— Activity —
With pictures left out, only the lines from the one containing "This screenshot has width=721, height=254." through the end of the records should be reproduced exactly, please.

— Stored data —
★ ★ ★ ★
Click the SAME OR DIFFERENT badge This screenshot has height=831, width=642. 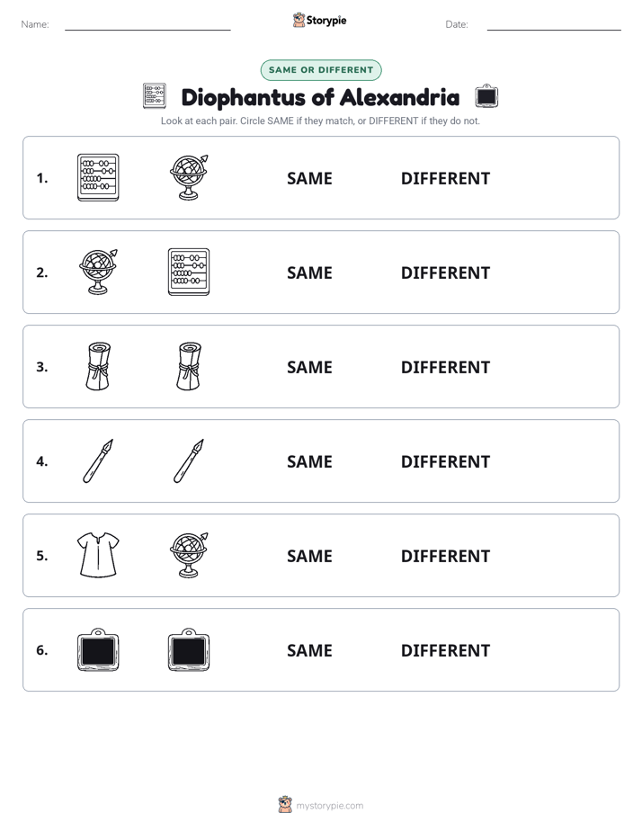point(321,70)
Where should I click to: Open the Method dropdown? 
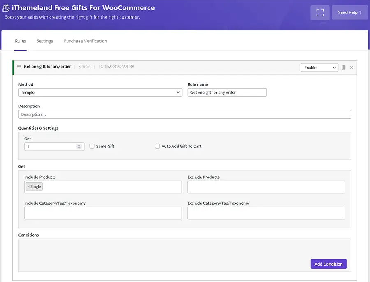(100, 93)
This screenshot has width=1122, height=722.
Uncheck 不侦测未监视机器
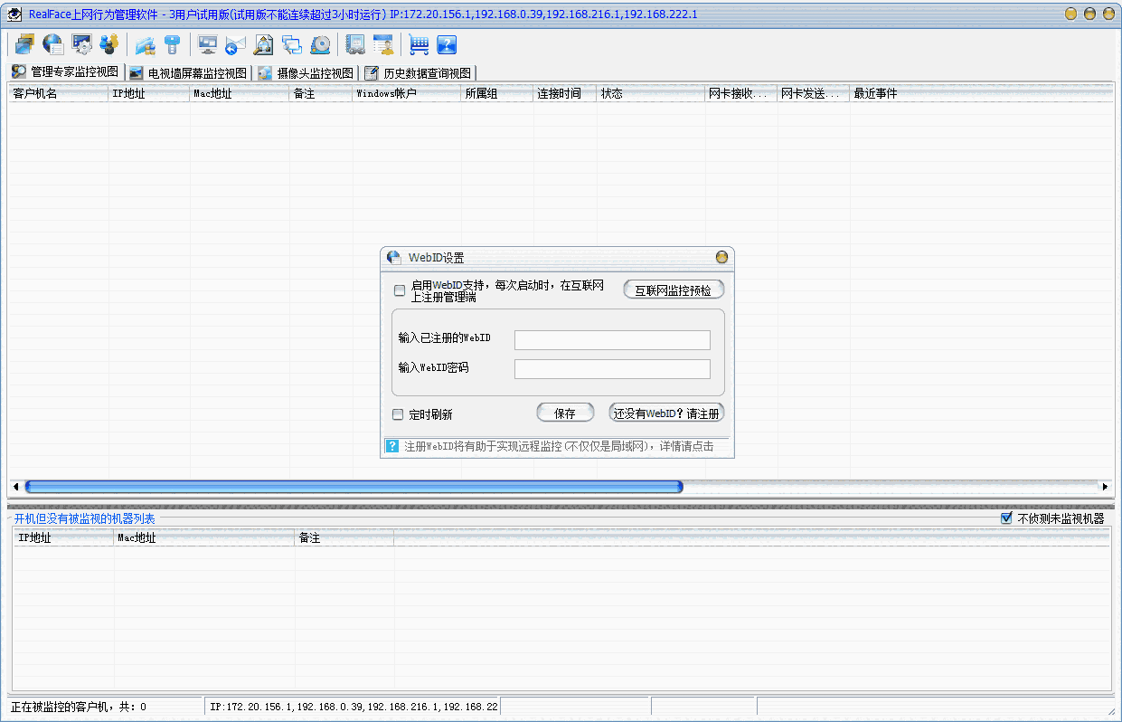[x=1006, y=517]

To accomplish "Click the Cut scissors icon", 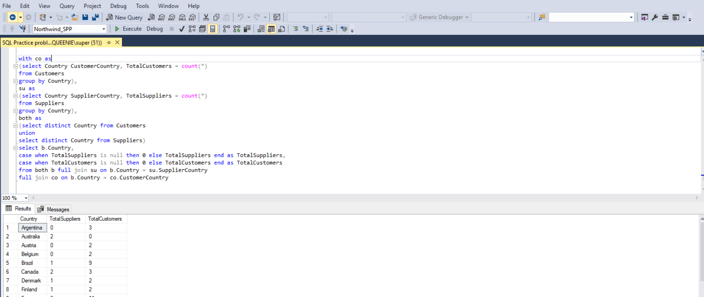I will coord(206,17).
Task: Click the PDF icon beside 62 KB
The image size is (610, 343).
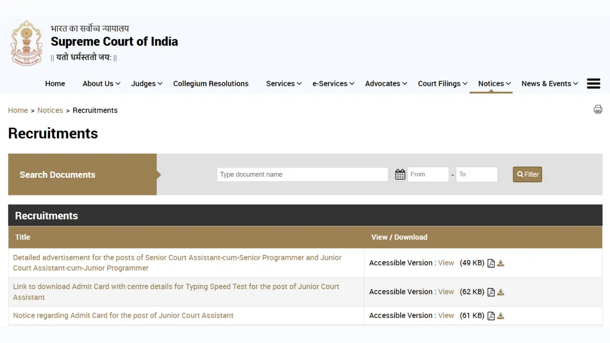Action: point(491,292)
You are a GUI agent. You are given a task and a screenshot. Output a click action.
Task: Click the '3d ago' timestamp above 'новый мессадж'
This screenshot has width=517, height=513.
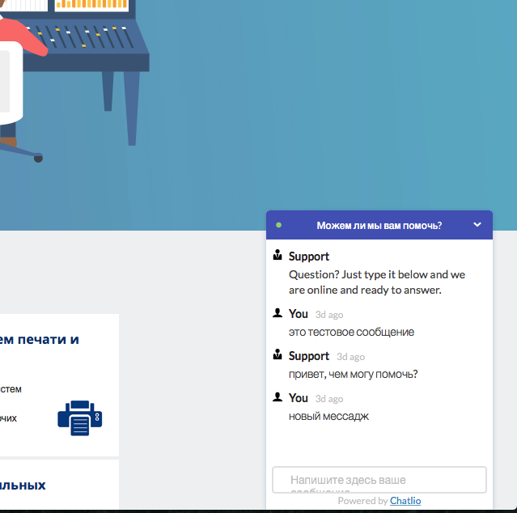click(x=329, y=399)
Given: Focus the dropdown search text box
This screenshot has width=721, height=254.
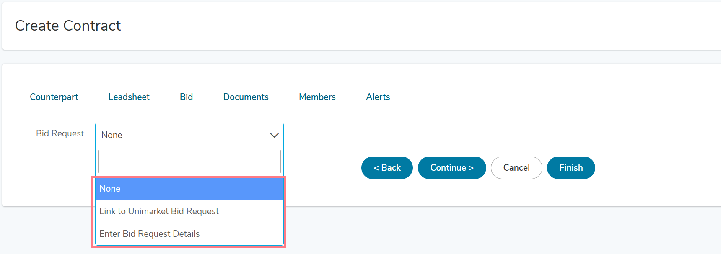Looking at the screenshot, I should click(x=189, y=162).
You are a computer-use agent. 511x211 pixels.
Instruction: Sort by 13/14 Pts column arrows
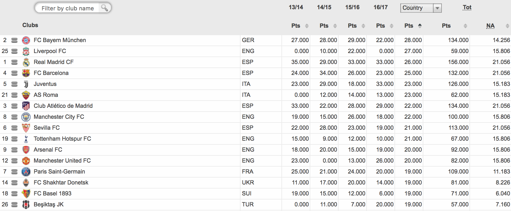point(307,26)
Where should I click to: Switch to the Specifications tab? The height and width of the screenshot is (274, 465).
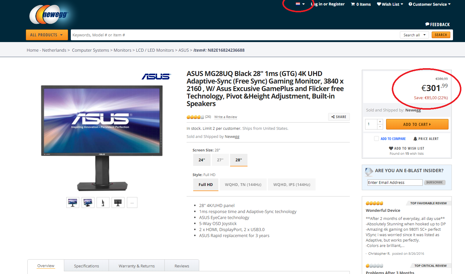(x=86, y=266)
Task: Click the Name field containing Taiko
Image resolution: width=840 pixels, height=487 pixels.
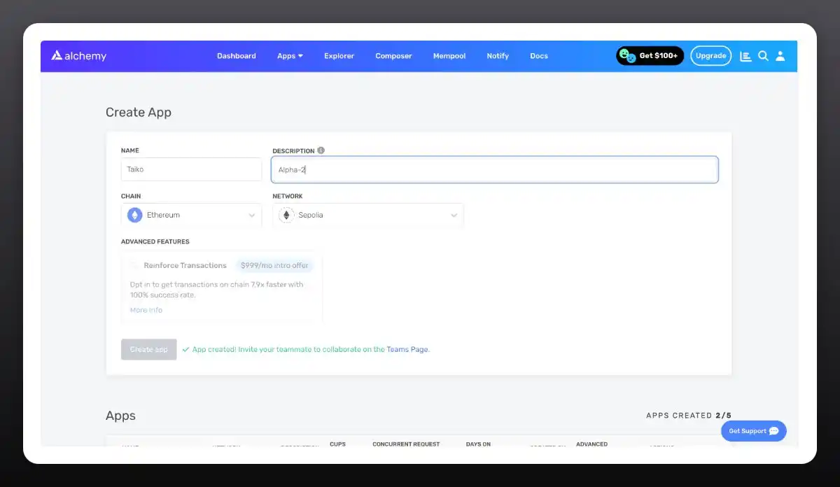Action: pyautogui.click(x=191, y=169)
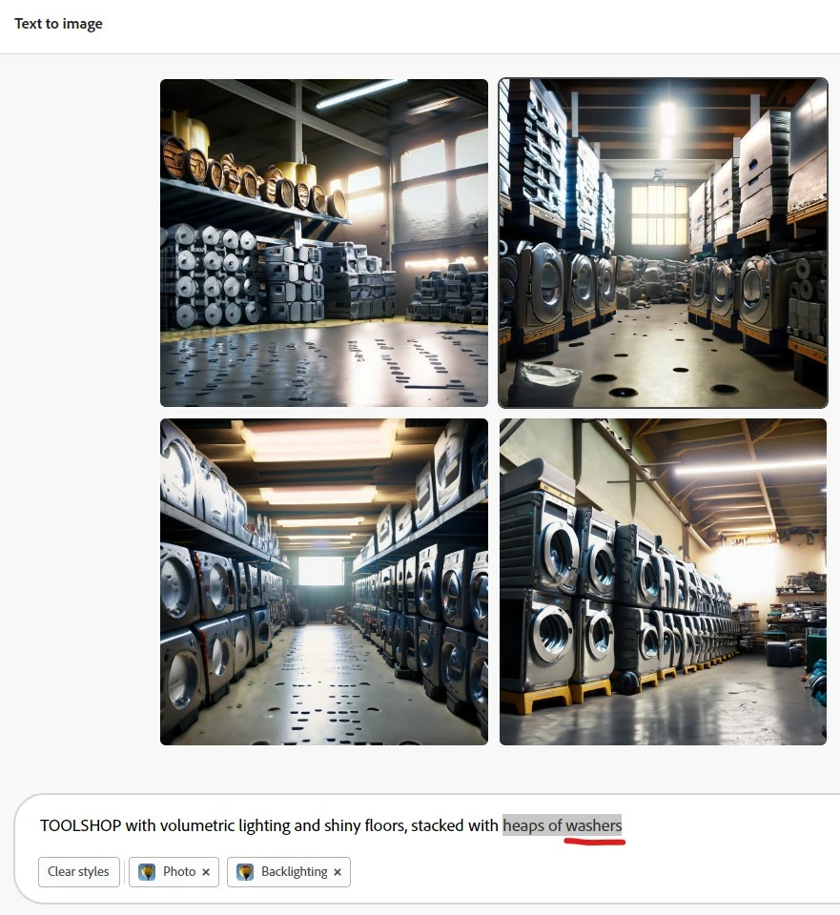Open the bottom-right image with yellow pallets

pyautogui.click(x=663, y=581)
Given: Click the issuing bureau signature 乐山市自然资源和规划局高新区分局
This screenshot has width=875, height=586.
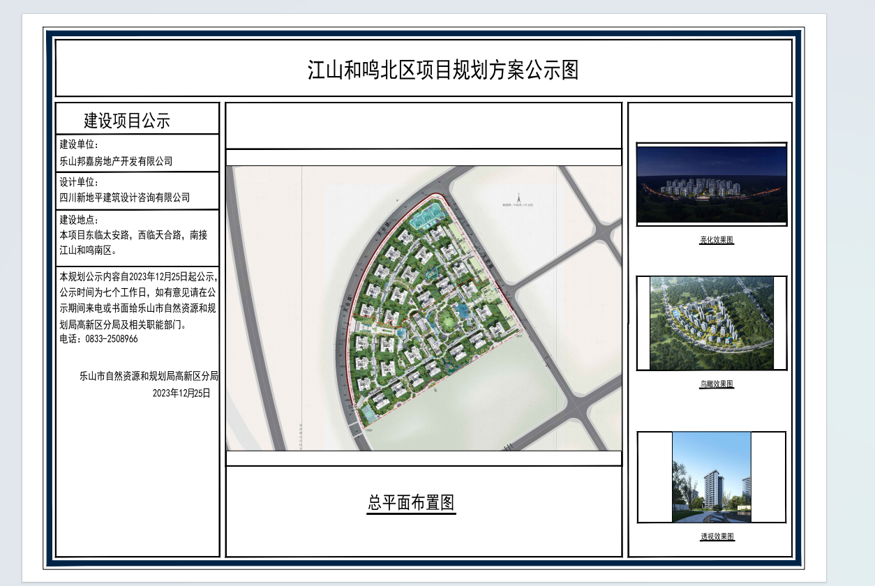Looking at the screenshot, I should tap(149, 376).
★ ★ ★ ★
— Reply —
This screenshot has width=721, height=254.
Looking at the screenshot, I should click(x=189, y=162).
You are a computer-use agent. 511x211 pixels.
Instruction: Sort by 13/14 Pts column arrows
point(307,26)
Where should I click to: Switch to the Specifications tab? The height and width of the screenshot is (274, 465).
(x=86, y=266)
Task: Click the Name field containing Taiko
Image resolution: width=840 pixels, height=487 pixels.
Action: pyautogui.click(x=191, y=169)
Open the bottom-right image with yellow pallets

pyautogui.click(x=663, y=581)
Given: Click the issuing bureau signature 乐山市自然资源和规划局高新区分局
This screenshot has width=875, height=586.
Looking at the screenshot, I should tap(149, 376).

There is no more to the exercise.